(Collected data)
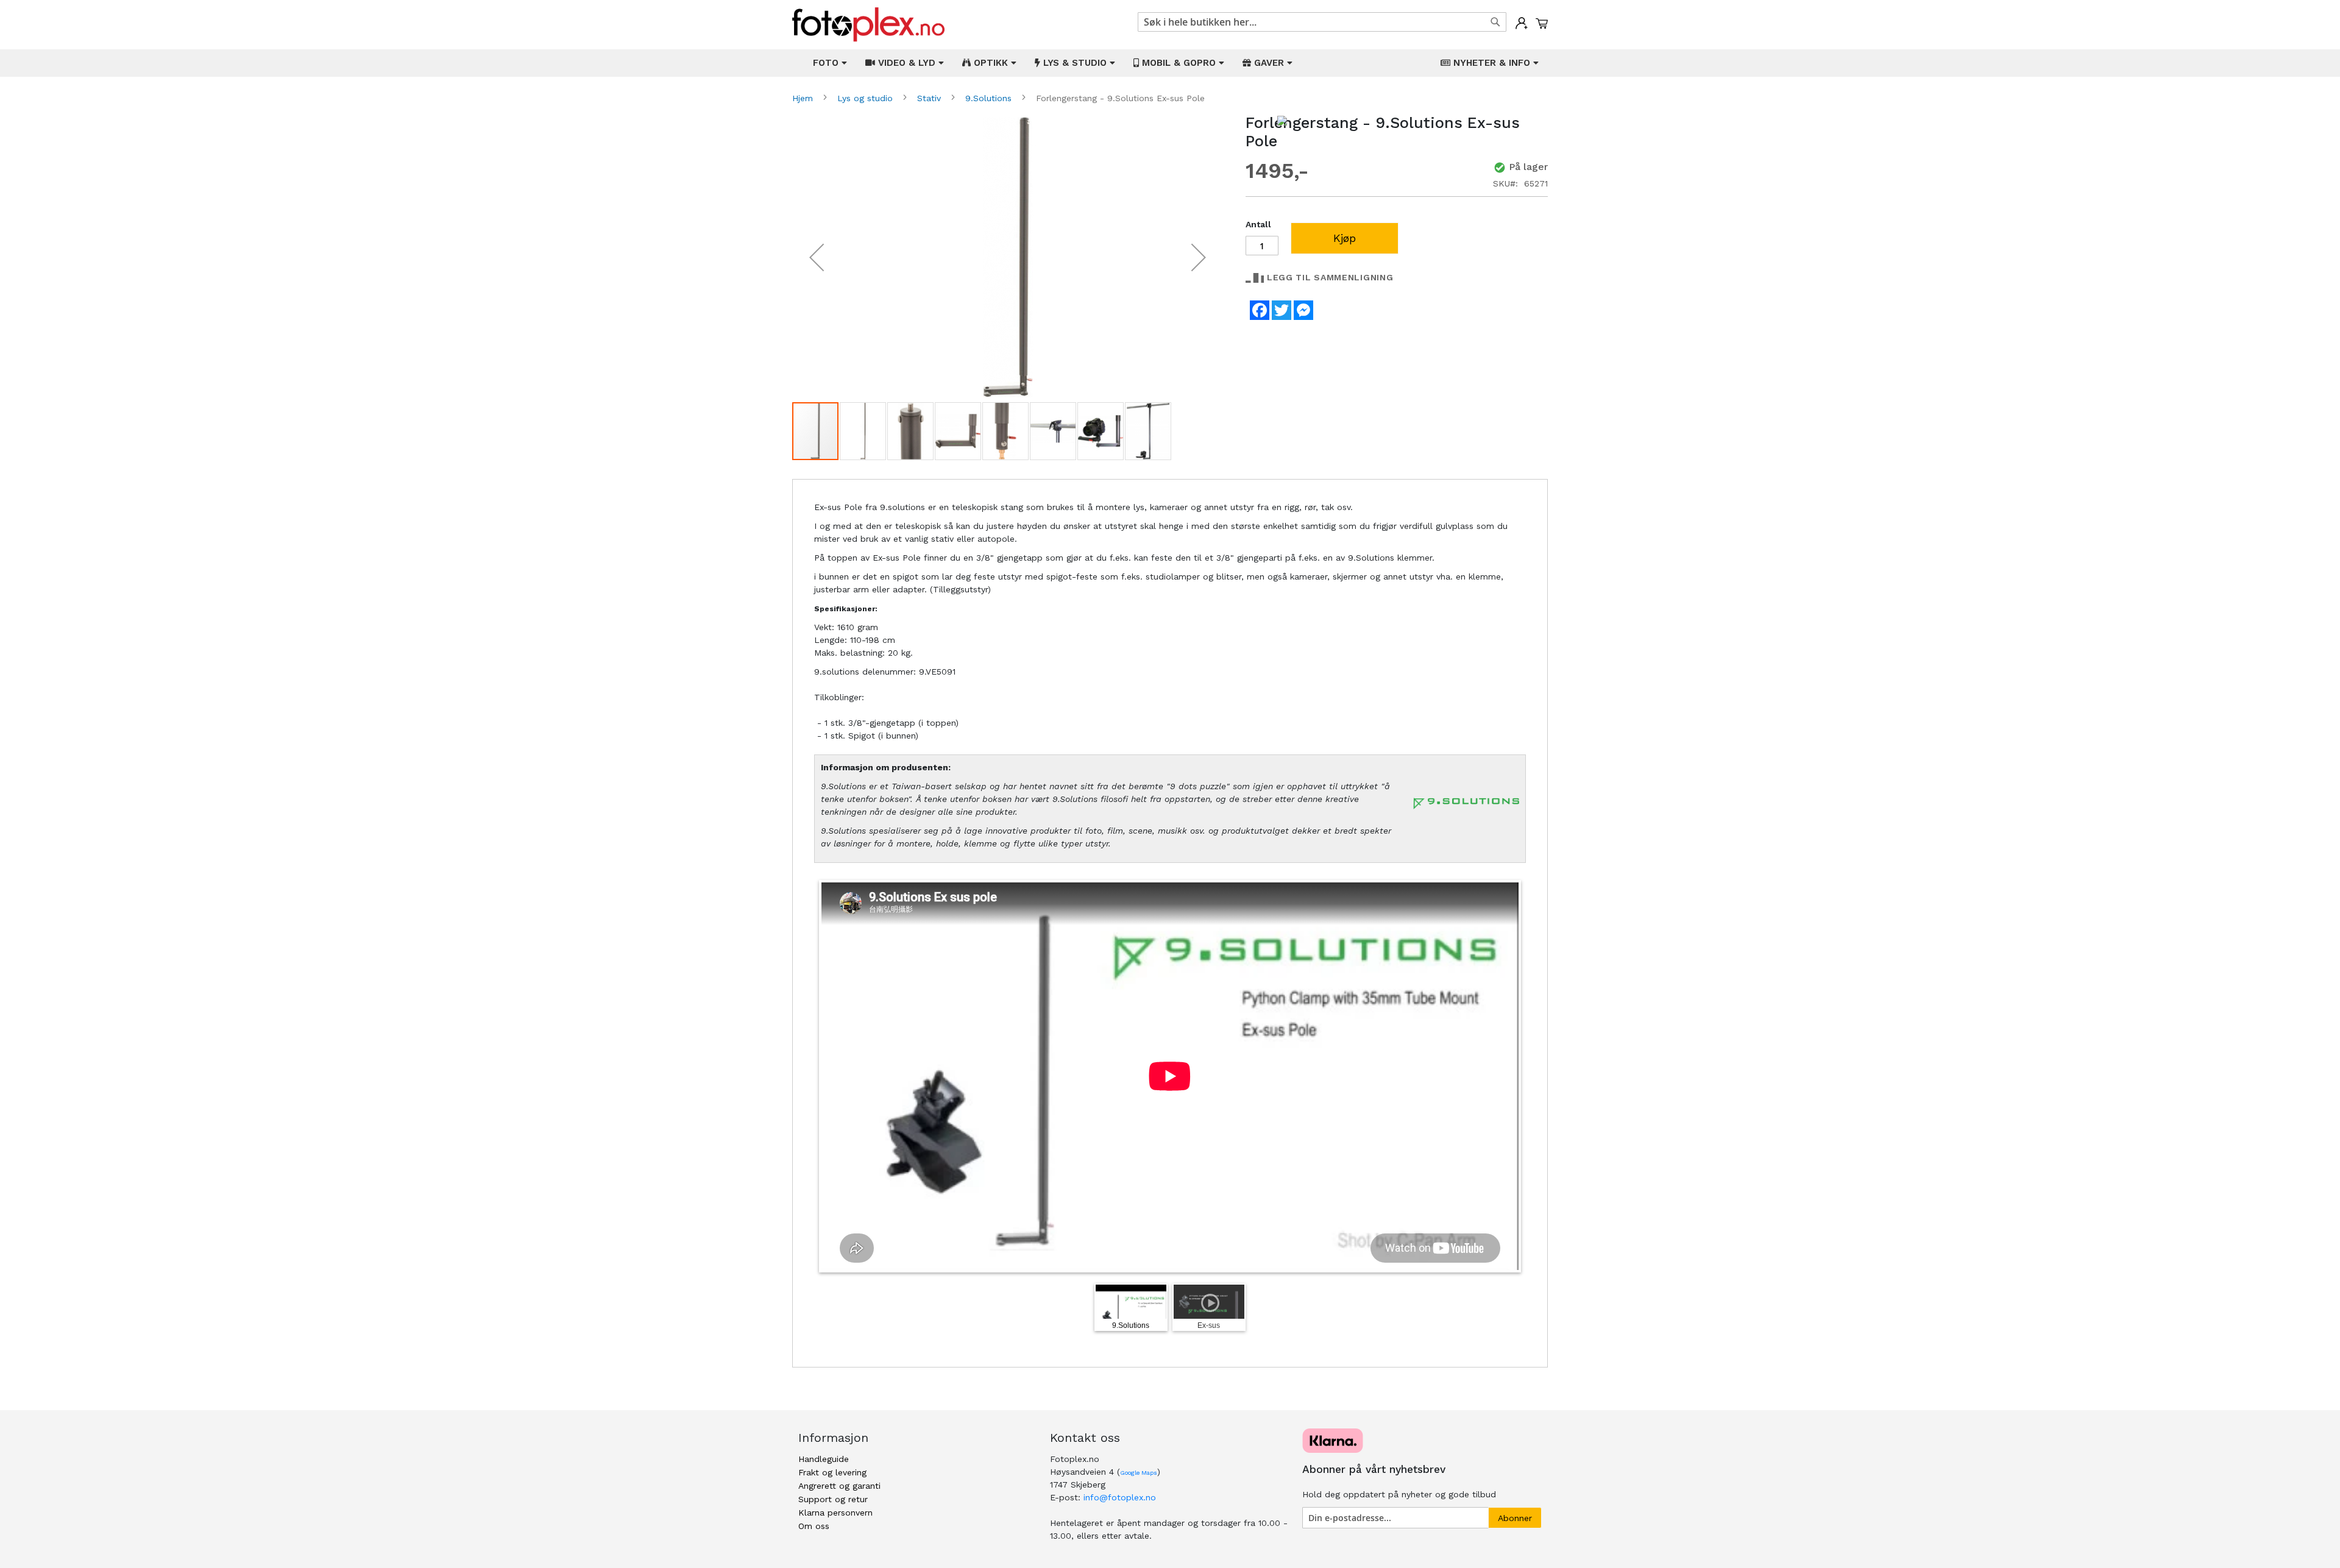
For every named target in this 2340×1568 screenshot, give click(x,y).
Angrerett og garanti (839, 1486)
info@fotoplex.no (1119, 1497)
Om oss (813, 1526)
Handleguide (823, 1459)
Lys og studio (866, 98)
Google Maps (1138, 1472)
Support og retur (833, 1499)
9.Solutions (990, 98)
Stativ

> [YOUR INSTRUCTIONS] Output all of the entries once more, word for word, with the images removed.

> [RESPONSE TO THE EXERCISE]
For every named target in this 2340×1568 screenshot, give click(x,y).
Angrerett og garanti (839, 1486)
info@fotoplex.no (1119, 1497)
Om oss (813, 1526)
Handleguide (823, 1459)
Lys og studio (866, 98)
Google Maps (1138, 1472)
Support og retur (833, 1499)
9.Solutions (990, 98)
Stativ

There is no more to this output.